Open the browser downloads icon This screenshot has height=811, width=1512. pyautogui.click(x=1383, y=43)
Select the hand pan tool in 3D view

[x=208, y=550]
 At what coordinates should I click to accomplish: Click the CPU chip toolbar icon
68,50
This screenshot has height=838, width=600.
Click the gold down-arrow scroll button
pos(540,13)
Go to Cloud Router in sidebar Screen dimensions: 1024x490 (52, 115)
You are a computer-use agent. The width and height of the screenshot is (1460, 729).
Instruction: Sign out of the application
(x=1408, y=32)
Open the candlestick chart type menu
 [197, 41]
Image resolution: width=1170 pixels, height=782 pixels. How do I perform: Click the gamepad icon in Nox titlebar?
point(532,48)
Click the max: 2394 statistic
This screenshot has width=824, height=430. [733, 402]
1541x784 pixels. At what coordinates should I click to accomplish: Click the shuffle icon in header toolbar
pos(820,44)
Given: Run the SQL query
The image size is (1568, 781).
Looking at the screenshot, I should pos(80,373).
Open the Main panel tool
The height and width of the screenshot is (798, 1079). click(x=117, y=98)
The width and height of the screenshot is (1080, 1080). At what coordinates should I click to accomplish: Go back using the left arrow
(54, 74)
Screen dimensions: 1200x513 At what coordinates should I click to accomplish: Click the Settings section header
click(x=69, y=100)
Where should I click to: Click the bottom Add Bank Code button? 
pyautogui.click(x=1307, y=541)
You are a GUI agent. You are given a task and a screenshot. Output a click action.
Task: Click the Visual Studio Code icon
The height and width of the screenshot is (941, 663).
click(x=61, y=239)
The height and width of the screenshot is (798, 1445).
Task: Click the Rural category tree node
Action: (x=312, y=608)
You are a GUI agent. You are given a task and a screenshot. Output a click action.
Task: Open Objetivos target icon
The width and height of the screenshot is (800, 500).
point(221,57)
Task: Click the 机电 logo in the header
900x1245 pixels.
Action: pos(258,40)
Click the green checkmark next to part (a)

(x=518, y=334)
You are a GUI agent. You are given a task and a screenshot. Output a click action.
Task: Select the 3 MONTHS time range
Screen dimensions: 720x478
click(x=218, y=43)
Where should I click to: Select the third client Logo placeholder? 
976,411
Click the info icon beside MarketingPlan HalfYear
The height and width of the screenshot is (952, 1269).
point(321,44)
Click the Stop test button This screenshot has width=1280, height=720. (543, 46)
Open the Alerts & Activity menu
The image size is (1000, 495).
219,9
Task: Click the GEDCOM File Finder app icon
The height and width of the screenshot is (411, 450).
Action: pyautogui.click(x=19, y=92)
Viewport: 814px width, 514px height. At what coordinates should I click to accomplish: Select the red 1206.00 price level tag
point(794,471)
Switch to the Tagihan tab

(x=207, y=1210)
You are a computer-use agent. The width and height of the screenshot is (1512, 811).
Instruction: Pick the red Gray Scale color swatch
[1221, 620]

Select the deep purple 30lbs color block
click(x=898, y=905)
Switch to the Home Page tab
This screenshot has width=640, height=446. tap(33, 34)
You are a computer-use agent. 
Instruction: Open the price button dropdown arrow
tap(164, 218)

+ + + + +

→ **WHAT YOU HAVE TO DO**: An exact copy of all the records is what is needed here.

→ **SOLUTION TO THIS TASK**:
Open the browser downloads icon This screenshot has height=811, width=1512. pyautogui.click(x=1383, y=43)
Select the hand pan tool in 3D view

[x=208, y=550]
 At what coordinates should I click to accomplish: Click the CPU chip toolbar icon
68,50
This screenshot has height=838, width=600.
Click the gold down-arrow scroll button
pos(540,13)
Go to Cloud Router in sidebar Screen dimensions: 1024x490 (52, 115)
You are a computer-use agent. The width and height of the screenshot is (1460, 729).
Instruction: Sign out of the application
(x=1408, y=32)
Open the candlestick chart type menu
 [197, 41]
Image resolution: width=1170 pixels, height=782 pixels. How do I perform: Click the gamepad icon in Nox titlebar?
point(532,48)
Click the max: 2394 statistic
This screenshot has width=824, height=430. [733, 402]
1541x784 pixels. At what coordinates should I click to accomplish: Click the shuffle icon in header toolbar
pos(820,44)
Given: Run the SQL query
The image size is (1568, 781).
Looking at the screenshot, I should pos(80,373).
Open the Main panel tool
The height and width of the screenshot is (798, 1079). click(x=117, y=98)
The width and height of the screenshot is (1080, 1080). At what coordinates should I click to accomplish: Go back using the left arrow
(54, 74)
Screen dimensions: 1200x513 At what coordinates should I click to accomplish: Click the Settings section header
click(x=69, y=100)
Where should I click to: Click the bottom Add Bank Code button? 
pyautogui.click(x=1307, y=541)
You are a GUI agent. You are given a task and a screenshot. Output a click action.
Task: Click the Visual Studio Code icon
The height and width of the screenshot is (941, 663).
click(x=61, y=239)
The height and width of the screenshot is (798, 1445).
Task: Click the Rural category tree node
Action: (x=312, y=608)
You are a GUI agent. You are given a task and a screenshot. Output a click action.
Task: Open Objetivos target icon
The width and height of the screenshot is (800, 500).
point(221,57)
Task: Click the 机电 logo in the header
900x1245 pixels.
Action: pos(258,40)
Click the green checkmark next to part (a)

(x=518, y=334)
You are a GUI agent. You are given a task and a screenshot. Output a click action.
Task: Select the 3 MONTHS time range
Screen dimensions: 720x478
click(x=218, y=43)
Where should I click to: Select the third client Logo placeholder? 
976,411
Click the info icon beside MarketingPlan HalfYear
The height and width of the screenshot is (952, 1269).
point(321,44)
Click the Stop test button This screenshot has width=1280, height=720. (543, 46)
Open the Alerts & Activity menu
The image size is (1000, 495).
219,9
Task: Click the GEDCOM File Finder app icon
The height and width of the screenshot is (411, 450).
Action: pyautogui.click(x=19, y=92)
Viewport: 814px width, 514px height. At what coordinates should I click to accomplish: Select the red 1206.00 price level tag
point(794,471)
Switch to the Tagihan tab

(x=207, y=1210)
You are a computer-use agent. The width and height of the screenshot is (1512, 811).
Instruction: Pick the red Gray Scale color swatch
[1221, 620]

Select the deep purple 30lbs color block
click(x=898, y=905)
Switch to the Home Page tab
This screenshot has width=640, height=446. tap(33, 34)
You are a computer-use agent. 
Instruction: Open the price button dropdown arrow
tap(164, 218)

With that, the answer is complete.